The People contend the wallet search was constitutionally permissible because E.H. consented to it. This contention is not borne out by the record. Assuming arguendo that E.H. consented to emptying his pockets and handing over his jacket for search––a contention we do not necessarily accept––there was no showing he consented to the search of his wallet. Holcomb did not ask for permission to search the wallet, and E.H. did not invite him to do so. To the contrary, Holcomb simply searched the wallet, which was at that point on the table, without consulting or getting permission from E.H. Even if E.H. voluntarily emptied his pockets, including the wallet, that action was not tantamount to a consent that Holcomb look inside the wallet. As a factual matter, therefore, the wallet search cannot be justified as a consent search.
The juvenile court concluded the wallet search was a permissible search incident to arrest. The People, wisely, do not advance this theory on appeal. If an officer has probable cause to believe that an individual has committed even a very minor criminal offense in his or her presence, the subject’s arrest does not offend the Fourth Amendment. (Atwater v. Lago Vista (2001) 532 U.S. 318, 354-355; People v. McKay (2002) 27 Cal.4th 601, 607.) In a proper case, once there is probable cause to arrest, it is immaterial that a search precedes the suspect’s arrest. (In re Lennies H. (2005) 126 Cal.App.4th 1232, 1239-1240; In re Jonathan M. (1981) 117 Cal.App.3d 530, 536.) As explained in In re Lennies H.: “ ‘An officer with probable cause to arrest can search incident to the arrest before making the arrest. [Citations.]’... The fact that a defendant is not formally arrested until after the search does not invalidate the search if probable cause to arrest existed prior to the search and the search was substantially contemporaneous with the arrest. [Citations.]” (In re Lennies H., supra, at pp. 1239-1240, fn. omitted.) Here, however, unlike in Lennies H., as far as the record shows E.H. was never arrested for possession of the cigarettes, although he was arrested for possession of cocaine after his wallet was searched. A warrantless search cannot be justified by a hypothetical arrest that did not occur. In Knowles v. Iowa (1998) 525 U.S. 113, the United States Supreme Court “held that the exception for a search incident to a custodial arrest could not be applied where no custodial arrest had occurred.” (People v. McKay, supra, at p. 613, fn. 6.) Thus, assuming without deciding that E.H. could have been arrested for possession of the cigarettes under Penal Code section 308, subdivision (b), he was not. Nothing in the record suggested Holcomb arrested E.H., or intended to have him arrested, for possession of the cigarettes and lighter. He had police summoned only after discovering the cocaine in the wallet. Thus, because E.H. was not in fact arrested for possession of cigarettes, the wallet search cannot be justified as a search incident to arrest.

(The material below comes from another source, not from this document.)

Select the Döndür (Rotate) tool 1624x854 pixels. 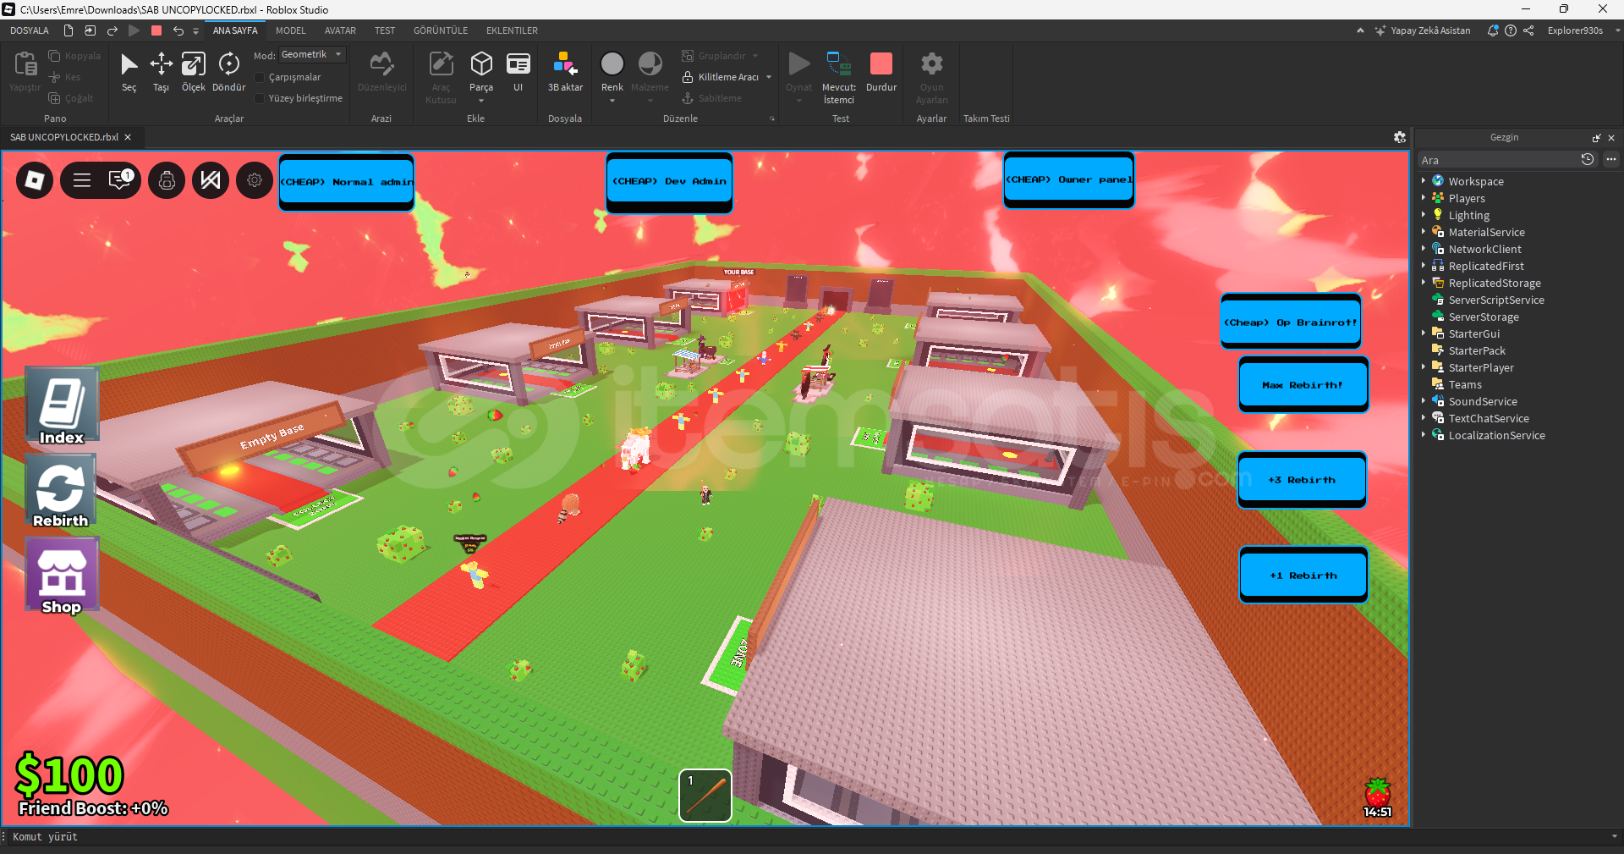pyautogui.click(x=228, y=71)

Penal Code section 308, subdivision (b) provides in pertinent part: “Every person under the age of 18 years who purchases, receives, or possesses any tobacco, cigarette, or cigarette papers, or any other preparation of tobacco, or any other instrument or paraphernalia that is designed for the smoking of tobacco, products prepared from tobacco, or any controlled substance shall, upon conviction, be punished by a fine of seventy-five dollars ($75) or 30 hours of community service work.” (But see Pen. Code, § 853.5, subd. (a) [except in the case of specified Vehicle Code offenses, person may be taken into custody for an infraction only if he or she refuses to sign a written promise, has no satisfactory identification, or refuses to provide a thumbprint or fingerprint].)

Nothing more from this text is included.